Mamicha & Company Advocates v Nairobi City Water & Sewerage Company Limited [2015] KEHC 8055 (KLR)
Full Case Text
REPUBLIC OF KENYA
IN THE HIGH COURT OF KENYA AT NAIROBI
CIVIL DIVISION
MISC CIVIL APPLICATION NO. 606 OF 2013
MAMICHA& COMPANY ADVOCATES…..................................................ADVOCATE/RESPONDENT
VERSUS
NAIROBI CITY WATER & SEWERAGE COMPANY LIMITED.............................CLIENT/APPLICANT
RULING
The Advocate herein filed his advocate/client bills of costs dated 25th June 2013. Before the bill could be taxed, the Client challenged it by notice of motion dated 15th September 2014 which in essence seeks an order to strike out the bill of costs upon the ground that the Advocate’s bill of costs, “is drawn pursuant to an illegal contract and or lease agreement contrary to the Public Procurement and Disposal Act 2005 and is meant to extort the client herein”.
The application is supported by an affidavit of Assumpta Mbesa Reuben, a Legal Officer for the Client sworn on 16th September 2014. A couple of documents are annexed thereto. In it she depones–
That there has never been a relationship of Advocate-client between the parties with regards to the transaction being cited in the bill of costs.

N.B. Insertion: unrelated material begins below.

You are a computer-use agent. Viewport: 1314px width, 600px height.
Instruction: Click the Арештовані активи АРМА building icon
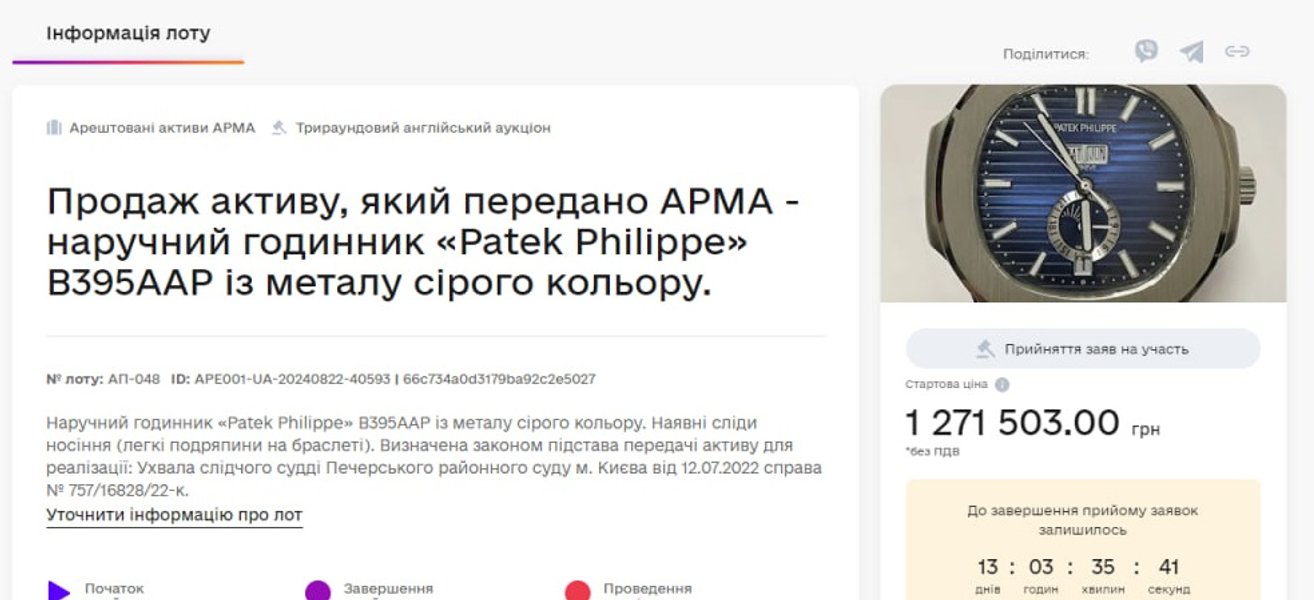click(54, 128)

That the bill of costs emanates from a lease agreement drawn by the Advocates on behalf of the lessee and Client who was the lessor hence the Advocates were not representing the Client.
That as there was no Advocate-Client relationship, the taxing master cannot tax the bill of costs without an order of the Court as it would be contrary to the provisions of the Advocate’s Act.
The bill relates to a transaction that did not follow the clear provisions of the procurement laws hence was illegal ab initio. A chronology of events leading to the filing of the bill of costs is given.
The Advocate in response has filed grounds of objection and Replying Affidavit sworn on 17th July 2015 by Martin MamichaMugi, an Advocate practicing in the firm.
Having evaluated the evidence on record, it is clear to this court that when an Advocate enters into an agreement with his client regarding his retainer and the payable fees for such retainer, the parties cannot turn around and disown the agreement on the grounds that the legal fees agreed were illegal since the same did not follow the requisite procurement laws.
It is now trite that a retainer need not only be in writing. It can be implied from the parties’ conduct. On this am guided by the case of OHAGA –vs- AKIBA BANK LIMITED [2008] 1 EA 300, where it was held that -
“a retainer may be implied where: (i) the client acquiesces in and adopts the proceedings; or (ii) the client is estopped by his conduct from denying the right of the advocate to act or from denying the existence of the retainer; or (iii) the client has by his conduct performed part of the contract; or (iv) the client has consented to a consolidation order.”
In this application, the respondent is estopped from denying that it did instruct the advocate to act on its behalf as correspondence between its officers and the Advocate are contained in the annextures to the Supporting Affidavit sworn on behalf of the client.
While the client has the right to choice of representation, it is only just for it to pay for services already rendered by taxation of the Bill of Costs before securing another advocate of their own choice. SeeMACHIRA & COMPANY ADVOCATES v ARTHUR K. MAGUGU & ANOTHER HCC Misc. App. No. 358 of 2001. It was stated –
“A client who chooses to withdraw instructions from his advocate without any payment, undertaking or any other appropriate arrangement regarding the advocate’s fees must be prepared to pay to the advocate such sum as may be found due and payable upon taxation of advocate/client bill of costs. It would be oppressive to require that advocate to wait until the matter is finalized by other advocates for him to recover his fees.”
Though the client claims that the requisite laws were not followed when executing the lease agreement, it cannot in the circumstances be put in the position of a layman who can at times plead that he had entered into such an agreement without the benefit of legal counsel. In this case, the client entered into the said agreement from an informed position.
The client’s negligence should not be visited on the Advocate as at all times during the negotiation of the lease, its officers were communicating through its management and legal officers. They had a duty to their employer to ensure that all laws were followed to the letter before accepting the terms of the lease by executing the lease document.
Therefore, the client cannot seek to steal a match on the Advocate and secure a benefit by invoking the illegality of the lease agreement. This court, being both a court of law and a court of equity, cannot allow the client to wriggle out of a contract it willingly and consciously entered into even though it knew or ought to have known that the same was illegal.
It is in the interest of justice that the Bill of Costs dated 25th June 2013 proceeds for taxation before a taxing master for purposes of ascertaining what is due to the Advocate. I therefore find that the Applicant’s/Client application lacks merit and dismiss it with costs.
Orders accordingly.
Dated and delivered at Nairobi this 8th day of December, 2015.